Finance , Market Commentary
Extraordinarily Ordinary – February 2020 Commentary
“If you are distressed by anything external, the pain is not due to the thing itself, but to your estimate of it; and this you have the power to revoke at the moment.”
Marcus Aurelius
At times, the market responds to the news. At other times, the market is THE news. Investors had been hearing about the Covid 19 virus since mid-January but the market seemed quite content to shrug it off as being of no great consequence. And so it wasn’t until it was. After enjoying a 30% + ride in 2019, the good times continued to roll into 2020 with the market up another 4.7% for the year as of February 19th. The following day the market dropped out from under the investor and what followed was an 11.8% decline in just two weeks and 7.7% for the year. Investors with a 60% exposure to the stock market will see 5% declines in their February statements and 6% for the year drawing portfolio values back to their end of September 2019 values.

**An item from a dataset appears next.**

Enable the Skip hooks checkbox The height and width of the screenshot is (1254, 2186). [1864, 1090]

So, welcome to the sixth correction of this eleven-year-old bull market. In 2011, it was the European Debt Crisis, in 2013, the Fed Taper Tantrum as the US Federal Reserve sought to unwind some of the effects of the quantitative easing it had employed to combat the effects of the Global Financial Crisis. In 2015, it was the Chinese devaluation of the Yuan. In 2016, it was Brexit. In the fourth quarter of 2018: tariff wars.
Those searching for real information beyond the headlines were left scratching their heads wondering what they were missing. In the past three weeks China, ground zero of the disease, reported 13,002 new cases in the week of February 17th, 6,398 the week of February 24th and 415 for the most recent week. Even the mildness of the symptoms was cited by some as bad news as many may have had the illness but didn’t know it. Fatality rates are at 2%, maybe less, and those harboring the virus infect only an average of two to four others within a distance of one hundred feet or less. This has it looking more like the flu which so far this year has affected fifteen million Americans resulting in 8,200 deaths versus the two reported to date from the Covid 19 virus.

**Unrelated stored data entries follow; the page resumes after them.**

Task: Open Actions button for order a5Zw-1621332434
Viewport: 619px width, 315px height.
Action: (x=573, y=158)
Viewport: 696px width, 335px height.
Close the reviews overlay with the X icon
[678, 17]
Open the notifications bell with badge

Those professing to practice the offering of investment rather than medical advice nonetheless are cautioning that the economic effects of this virus will materially impact global growth rates and corporate earnings thus justifying the recent market decline. Strangely, some who claim to be forward-thinking are left denying that China is going back to work and that automotive traffic levels in that country's major cities are rapidly approaching their pre-crisis levels. Apple's CEO Tim Cook has claimed to be unable to perceive any notable disruption in that companies supply chain.
I’m a financial advisor, not a psychotherapist. I do not really understand why there is such a great and seemingly growing appetite for doom among the populations of the developed world. We live in times of unparalleled peace and prosperity. Never in all of human history have so many lived so well. I do understand that the economic capacity of the world is driven by the demand for the goods and services of this world’s people and that economic demand is like a string gathered together in one’s hand. Its length doesn’t change so the less revealed in the short term the more is to be revealed later. One year from now this world will look very much like it would have had the Covid 19 virus never made its appearance. This is the very best information for investors to remember.